Etwa das: "Dann MUSST Du Schlachten, sonst werden Dir die Tiere verhungern oder Du musst sehr teuer Grünfutter zukaufen (nicht darstellbar).". Erst schreibst du MUSST, und dann zeigst du selbst eine Alternative.
Du musst dich schon entscheiden, ob man etwas MUSS, oder ob es nur wirtschaftlich sinnvoll ist.

Außerdem, was sollen die Romane? - komm' auf den Punkt.

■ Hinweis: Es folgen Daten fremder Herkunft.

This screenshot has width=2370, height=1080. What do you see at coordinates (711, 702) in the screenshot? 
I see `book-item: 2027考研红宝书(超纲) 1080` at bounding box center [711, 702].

Und sowas wie #15 und #24 geht gar nicht (hab' ich natürlich nicht gelesen)

Zitat:
Es gibt keine freiwerdende Grünfläche aufgrund normaler Abläufe in der Schäferei.
Wieso? Darf ein Schäfer denn nicht alle seine Tiere zum Schlachter bringen? Und dann neue kaufen, beispielsweise von dir?

Zitat:
Deine Einstellung zur Sache ist immer noch, dass Du als Jurist (?), aber zumindest Laie in der Sache, mindestens genauso viel weißt über die Schafhaltung wie jemand, der das jeden Tag macht.
Tja, so wird es dir vielleicht auch mit dem Richter ergehen, wenn dein Verkäufer dich verklagt. Bisher hast du es nicht annähernd geschafft hier jemanden zu überzeugen.

Stefan

Signatur:Auf einem Schiff befinden sich 26 Schafe und 10 Ziegen. Wie alt ist der Kapitän?